How is a moth to resist a come-hither like that? She Stares from her glamorous eyes; Wafts her on plumes like mist; In ecstasy swirls and sways To her strange tryst.

Alas, a flame never brought anything good to a moth. So switch the flashlight off. Your eyes don’t need it now anyway.

The Web Underground

Eventually the trees give way to a glen, a grassy clearing.

If you’re lucky, tonight you’ll step into a mysterious circle of mushrooms, otherwise known as a fairy ring. It can be a good thing or a bad one, depending on how you feel about fairies (and indeed about mushrooms).

Some people believe that these rings are made by witches, and that stepping inside means you must do a witch’s bidding. Even if the fairies claim authorship, when you disturb a Scottish ring in any way, you’re doomed to bad luck and hardship, as an old rhyme will tell you:

He wha tills the fairies’ green Nae luck again shall hae:
And he wha spills the fairies’ ring Betide him want and wae.

Particularly harsh fairies might even bring about your early demise. So tread lightly.

But take heart! In Scandinavia (yay, Scandinavia!), the mushrooms grow where elves dance. If the nisser are dancing when you arrive, prepare to be caught up in the circle—literally caught, as the magical beings grab your hands and pull you in to spin and spin until daybreak. But if your ring is in Ireland

or Wales, you might see the fairies more quietly pulling up one mushroom to sit on while eating a light supper off another. Or perhaps they pluck a wide cap to use as an umbrella when it rains (as will inevitably happen in autumn).

In a rare mischievous mood, Emily Dickinson decided that “The Mushroom is the Elf of Plants”:

’Tis Vegetation’s Juggler— The Germ of Alibi—Doth like a Bubble antedate And like a Bubble, hie—

It’s sneaky, in other words. It lives to trick people, to start green things growing … and then vanish.

Now I must thank Ms. Plath again (O, sylvan Sylvia!) for the work of her early twenties. One memorable night in my own early youth, I drove down a saguaro-lined byway—Arizona’s version of a forest—in the midst of a drenching thunderstorm, headlights on high beam to spot cactus, coyotes, mule deer, and Gila monsters. I was listening to an audiobook of her flat, rather nasal voice (sounding to me like a shy Katharine Hepburn) reading from early poems about mushrooms and the like. It was an Experience, all that emotion pouring into the night of the season’s biggest storm. As she described mushrooms subsisting

on water, biding their time and then taking over the world in one busy night, I felt that old symbolic moth grow into a horde of quiet but fierce creatures.
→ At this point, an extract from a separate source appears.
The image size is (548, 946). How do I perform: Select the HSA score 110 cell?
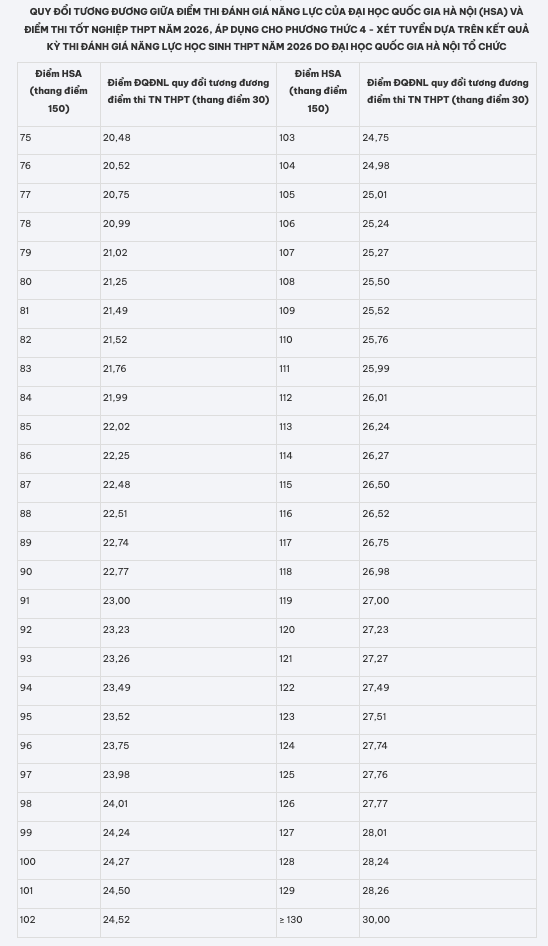[318, 340]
“Mushrooms” is a strong feminist allegory, even stronger than Plath could have known. We now know more about mushrooms’ place in the natural world: They are astonishing super-organisms, crucial to the forest’s survival … but they in turn are just part of a much larger being. They and their fungal kin belong to a hitherto mysterious web that lies beneath the forest. When you walk among trees, you’re stepping on tendrils of fungus spun around their roots and woven together for yards and miles. The dome-capped nubbins that the fairies use as umbrellas are simply the aboveground outshoots of a symbiotic system known as the mycorrhizal network. Mushrooms are the fruit that spreads the spores.

“I lost my heart to the heart of the woods,” Canadian poet Ethelwyn Wetherald (how one does love a good Victorian name!) announced in 1895. She could have entrusted it to no better network:

Through the wild night, tempest-tossed and drear, My heart slept peacefully.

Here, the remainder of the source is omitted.